━━━━━ Provided data ━━━━━

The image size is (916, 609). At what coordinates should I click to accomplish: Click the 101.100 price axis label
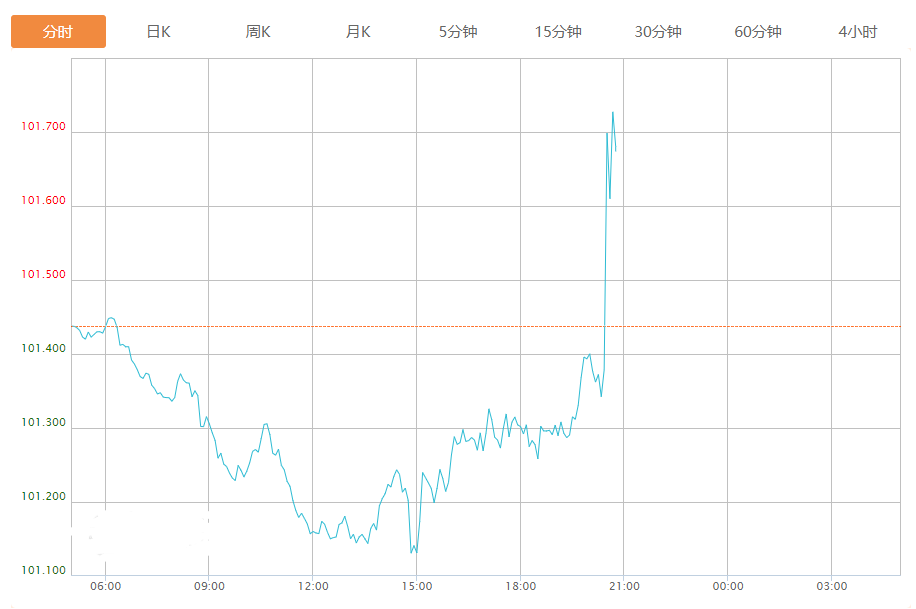tap(43, 571)
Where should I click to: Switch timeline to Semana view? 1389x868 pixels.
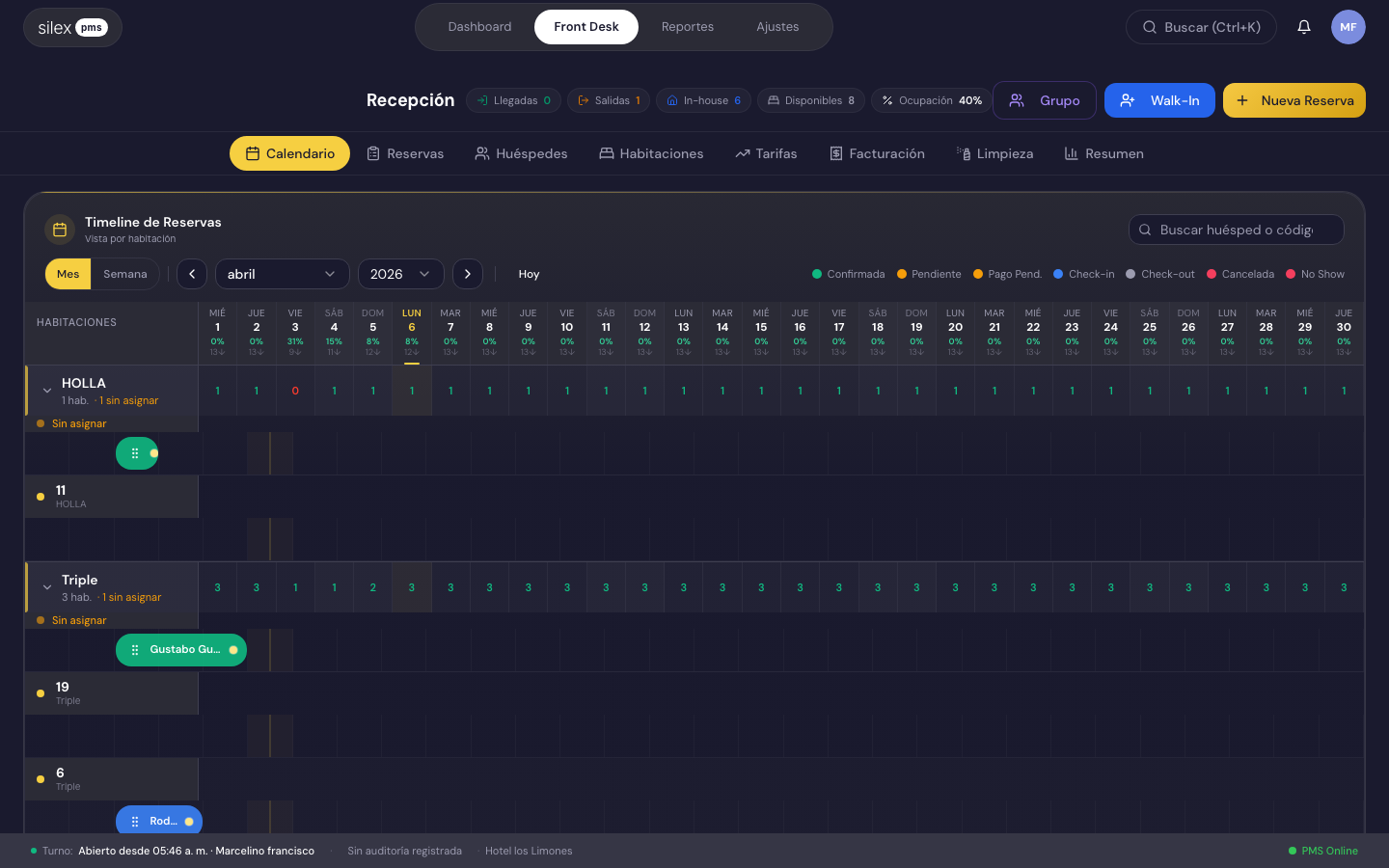point(125,274)
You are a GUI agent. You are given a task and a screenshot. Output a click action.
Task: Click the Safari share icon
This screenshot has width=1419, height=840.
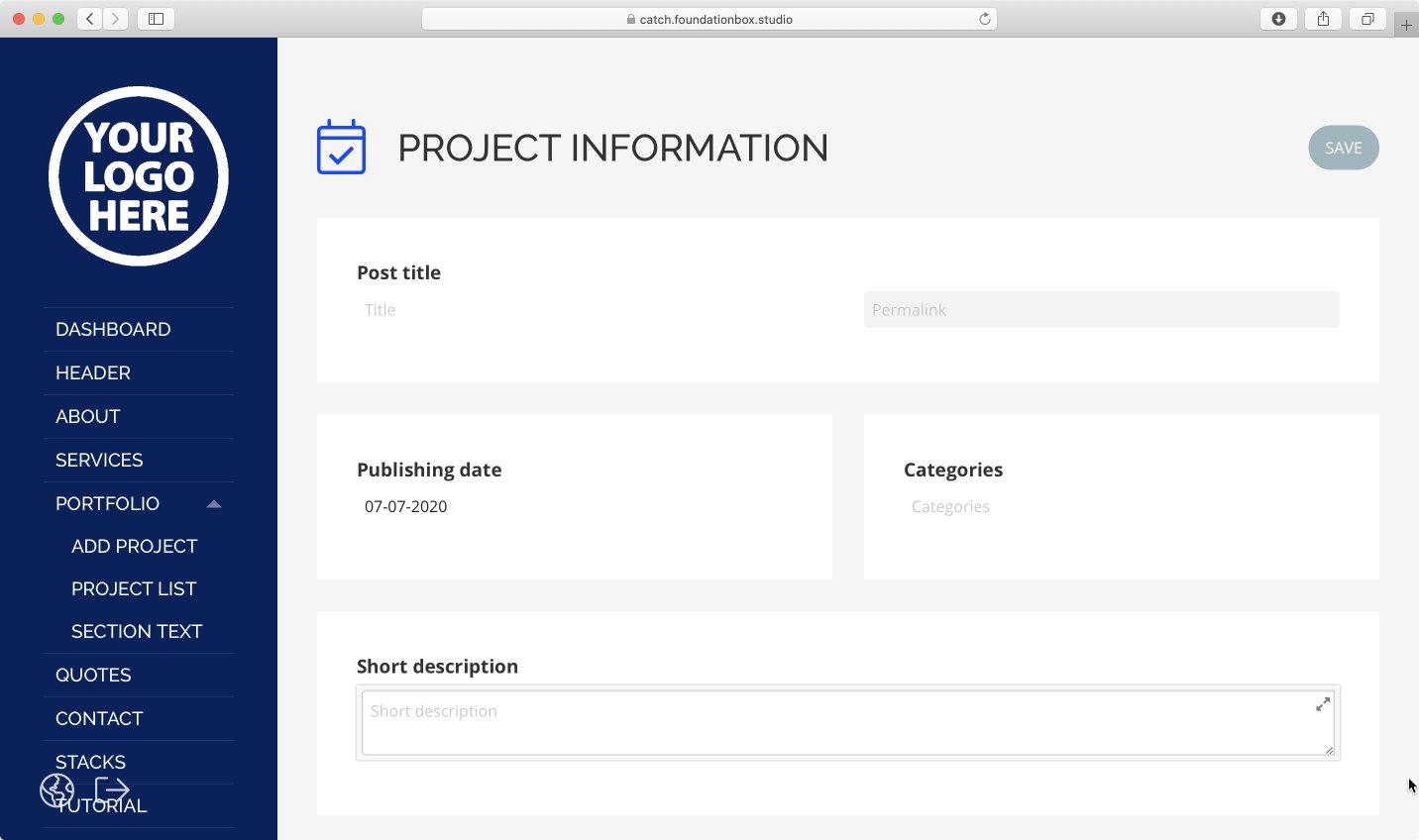[x=1323, y=19]
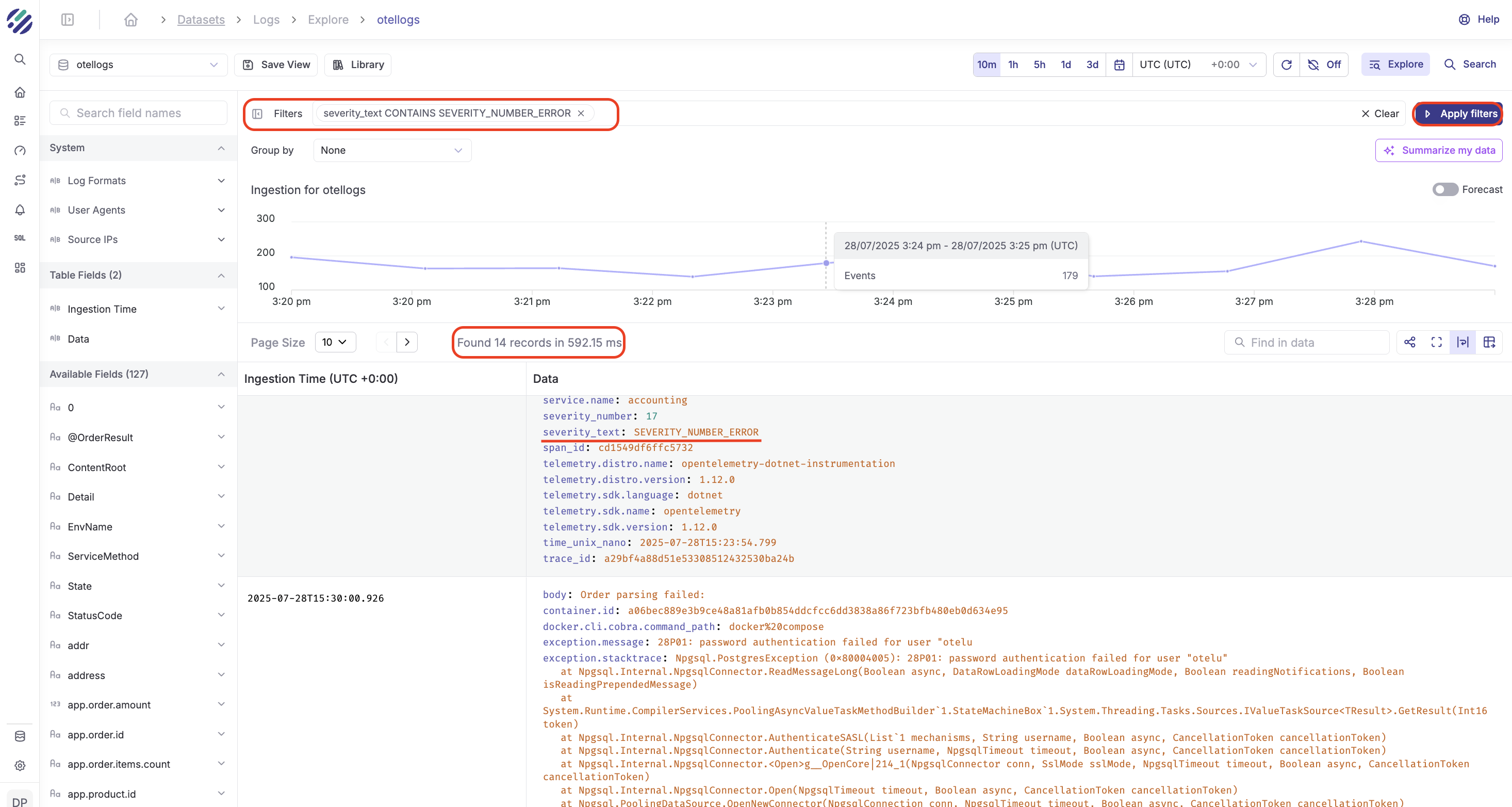Toggle the table view icon
Viewport: 1512px width, 807px height.
pos(1489,343)
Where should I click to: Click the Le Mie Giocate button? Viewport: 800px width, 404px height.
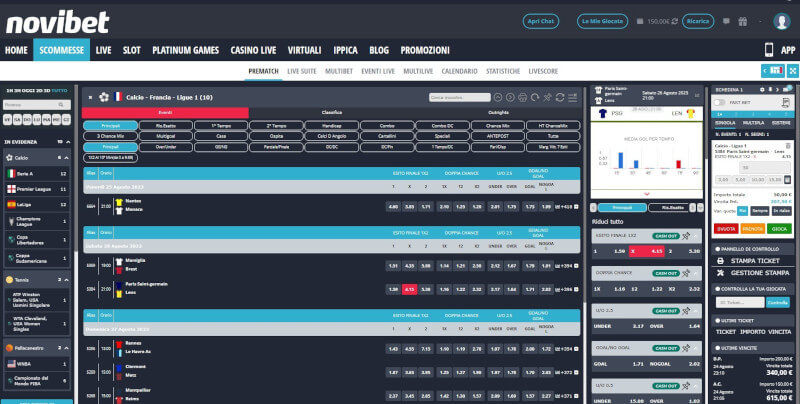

━━━━━

- [Aim of the task]: Leaving aside the images, write out every entry above exactly.

- [Result of the exercise]:
The image size is (916, 609). At what coordinates should I click to accomplish: Click the 101.100 price axis label
tap(43, 571)
Where should I click to: Switch timeline to Semana view? 1389x868 pixels.
point(125,274)
You are a GUI agent. You are given a task and a screenshot. Output a click action.
Task: Click the Safari share icon
This screenshot has width=1419, height=840.
[x=1323, y=19]
Toggle the table view icon
Viewport: 1512px width, 807px height.
pos(1489,343)
Where should I click to: Click the Le Mie Giocate button? Viewport: 800px width, 404px height.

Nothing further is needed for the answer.